Gold – kurzfristige Entscheidung

Wie geht es mit Gold weiter? Hierzu Ausführungen von Colin Twiggs, Incrediblecharts:

Gold steigt seit mehr als zehn Jahren in einem Super-Trend. Der primäre Trend hat sich mit der Entwicklung der Schuldenkrise in der Eurozone beschleunigt. Die europäischen Banken sind jetzt in einer prekären Situation.

Twiggs schreibt weiter, die Pleite einer Volkswirtschaft in der Eurozone könnte eine Vertrauenskrise auslösen. Die Situation sei vergleichbar mit der 2007er Sub-Prime-Krise, die eine starke Nachfrage nach Gold ausgelöst hat.

Im März 2008 hatte die Rettung von Bear Stearns den „Märkten“ Sicherheit gegeben, der Goldpreis ging in der Folge von der Spitze bei 1000 Dollar aus deutlich zurück.

Die Lehman-Pleite Mitte September 2008 hingegen löste bei Gold einen Preissprung von 20% innerhalb weniger Tage aus, als das Vertrauen in die Fähigkeit der Fed, die Krise zu meistern, erschüttert wurde.

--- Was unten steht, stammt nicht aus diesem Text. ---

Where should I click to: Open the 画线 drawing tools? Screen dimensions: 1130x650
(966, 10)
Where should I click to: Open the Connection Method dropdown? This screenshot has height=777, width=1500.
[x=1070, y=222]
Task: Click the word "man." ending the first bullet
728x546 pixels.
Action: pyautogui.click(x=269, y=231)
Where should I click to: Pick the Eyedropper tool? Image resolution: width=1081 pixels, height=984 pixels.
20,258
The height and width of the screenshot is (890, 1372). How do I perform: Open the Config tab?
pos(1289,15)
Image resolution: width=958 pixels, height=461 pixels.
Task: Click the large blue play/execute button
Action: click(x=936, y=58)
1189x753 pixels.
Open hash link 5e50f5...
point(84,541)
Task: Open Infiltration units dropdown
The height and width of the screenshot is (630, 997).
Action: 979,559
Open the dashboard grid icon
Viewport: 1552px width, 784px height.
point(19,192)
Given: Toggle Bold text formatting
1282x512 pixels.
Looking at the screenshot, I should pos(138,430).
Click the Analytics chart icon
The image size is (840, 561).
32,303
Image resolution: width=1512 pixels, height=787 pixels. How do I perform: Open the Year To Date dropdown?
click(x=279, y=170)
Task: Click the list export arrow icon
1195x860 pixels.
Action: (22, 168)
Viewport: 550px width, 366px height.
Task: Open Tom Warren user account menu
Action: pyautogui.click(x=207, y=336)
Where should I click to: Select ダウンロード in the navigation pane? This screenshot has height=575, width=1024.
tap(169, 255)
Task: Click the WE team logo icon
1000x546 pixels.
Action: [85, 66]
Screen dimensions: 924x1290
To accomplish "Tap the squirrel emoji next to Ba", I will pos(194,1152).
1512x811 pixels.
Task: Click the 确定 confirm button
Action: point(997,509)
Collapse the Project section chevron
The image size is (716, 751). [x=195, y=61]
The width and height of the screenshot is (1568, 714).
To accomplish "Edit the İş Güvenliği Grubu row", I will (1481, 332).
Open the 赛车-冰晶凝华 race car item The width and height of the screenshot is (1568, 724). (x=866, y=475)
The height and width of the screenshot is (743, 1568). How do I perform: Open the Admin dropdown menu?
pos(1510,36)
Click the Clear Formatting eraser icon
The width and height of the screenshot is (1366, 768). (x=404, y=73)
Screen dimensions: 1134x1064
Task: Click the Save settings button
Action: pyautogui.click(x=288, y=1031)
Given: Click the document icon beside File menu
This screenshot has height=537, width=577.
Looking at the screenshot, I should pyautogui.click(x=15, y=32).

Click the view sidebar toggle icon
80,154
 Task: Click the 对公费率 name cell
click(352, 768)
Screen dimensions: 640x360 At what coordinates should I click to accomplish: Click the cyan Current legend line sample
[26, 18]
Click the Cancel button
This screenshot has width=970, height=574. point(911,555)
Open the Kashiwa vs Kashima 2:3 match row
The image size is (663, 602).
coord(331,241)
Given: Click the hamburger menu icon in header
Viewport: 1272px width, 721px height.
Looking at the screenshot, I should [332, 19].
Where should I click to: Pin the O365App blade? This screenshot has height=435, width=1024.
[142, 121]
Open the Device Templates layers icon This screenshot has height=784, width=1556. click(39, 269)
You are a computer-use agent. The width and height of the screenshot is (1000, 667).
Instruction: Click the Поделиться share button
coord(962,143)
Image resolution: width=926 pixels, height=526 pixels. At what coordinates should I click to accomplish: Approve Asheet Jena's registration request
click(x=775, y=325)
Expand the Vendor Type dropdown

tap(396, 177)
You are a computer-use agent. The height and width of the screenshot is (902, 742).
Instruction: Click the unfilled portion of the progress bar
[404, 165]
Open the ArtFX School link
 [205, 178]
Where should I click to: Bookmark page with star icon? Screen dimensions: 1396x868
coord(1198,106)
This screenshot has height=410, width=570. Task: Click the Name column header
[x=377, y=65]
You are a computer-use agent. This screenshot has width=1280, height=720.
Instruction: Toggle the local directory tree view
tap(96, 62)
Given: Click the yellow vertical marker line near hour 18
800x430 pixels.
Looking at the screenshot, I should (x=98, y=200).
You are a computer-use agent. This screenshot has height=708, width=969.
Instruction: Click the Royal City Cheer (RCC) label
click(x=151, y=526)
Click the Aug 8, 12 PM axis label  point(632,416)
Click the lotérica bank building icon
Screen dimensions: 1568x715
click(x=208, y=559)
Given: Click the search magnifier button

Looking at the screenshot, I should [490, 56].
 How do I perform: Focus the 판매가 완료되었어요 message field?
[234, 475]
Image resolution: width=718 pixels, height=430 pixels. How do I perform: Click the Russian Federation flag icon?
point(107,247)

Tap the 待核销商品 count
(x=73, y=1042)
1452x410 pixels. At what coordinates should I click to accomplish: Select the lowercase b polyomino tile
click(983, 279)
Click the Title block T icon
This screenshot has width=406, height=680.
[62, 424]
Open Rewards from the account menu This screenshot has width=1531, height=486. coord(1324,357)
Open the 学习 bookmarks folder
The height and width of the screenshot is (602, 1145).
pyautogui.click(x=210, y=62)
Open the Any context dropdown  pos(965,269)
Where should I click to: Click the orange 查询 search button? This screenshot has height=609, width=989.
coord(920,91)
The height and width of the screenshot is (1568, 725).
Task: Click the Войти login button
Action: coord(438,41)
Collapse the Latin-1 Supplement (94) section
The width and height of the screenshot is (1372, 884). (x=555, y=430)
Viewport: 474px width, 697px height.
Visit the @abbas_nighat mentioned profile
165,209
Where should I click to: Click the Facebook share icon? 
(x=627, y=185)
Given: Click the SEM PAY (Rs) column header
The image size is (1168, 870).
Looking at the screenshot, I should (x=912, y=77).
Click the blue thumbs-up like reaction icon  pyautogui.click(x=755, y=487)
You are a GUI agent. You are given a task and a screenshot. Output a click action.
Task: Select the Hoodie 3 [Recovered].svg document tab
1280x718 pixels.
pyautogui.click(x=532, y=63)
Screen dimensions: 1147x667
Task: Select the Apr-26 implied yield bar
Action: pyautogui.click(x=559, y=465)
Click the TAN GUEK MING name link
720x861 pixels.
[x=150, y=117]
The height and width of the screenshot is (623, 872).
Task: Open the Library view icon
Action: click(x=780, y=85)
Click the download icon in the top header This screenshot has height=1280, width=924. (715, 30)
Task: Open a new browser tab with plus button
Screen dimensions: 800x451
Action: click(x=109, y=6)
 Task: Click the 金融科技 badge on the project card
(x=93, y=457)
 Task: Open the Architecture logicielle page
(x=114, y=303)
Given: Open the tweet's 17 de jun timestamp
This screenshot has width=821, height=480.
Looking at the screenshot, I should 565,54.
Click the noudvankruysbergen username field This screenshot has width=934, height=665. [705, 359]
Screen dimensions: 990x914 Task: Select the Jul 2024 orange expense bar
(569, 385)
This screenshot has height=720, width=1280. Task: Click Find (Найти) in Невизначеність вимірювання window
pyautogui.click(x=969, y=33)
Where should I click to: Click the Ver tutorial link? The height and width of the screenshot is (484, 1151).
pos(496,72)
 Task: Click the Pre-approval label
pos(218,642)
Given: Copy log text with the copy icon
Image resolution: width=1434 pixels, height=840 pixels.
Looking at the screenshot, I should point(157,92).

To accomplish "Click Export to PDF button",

Dann gab es (wegen der Flucht der Banken in Cash) einen Rücksetzer bis 700 Dollar im November, gefolgt von einem Anstieg um 170% bis zum jüngsten Hoch bei 1920 Dollar.

Die Frage ist jetzt: Stehen wir vor einer Reaktion wie bei „Bear Stearns“ oder vor einer wie bei „Lehman“? Die europäische Uneinigkeit spräche eher für eine Vertrauenskrise und damit eine „Lehman“-Reaktion, schreibt Twiggs.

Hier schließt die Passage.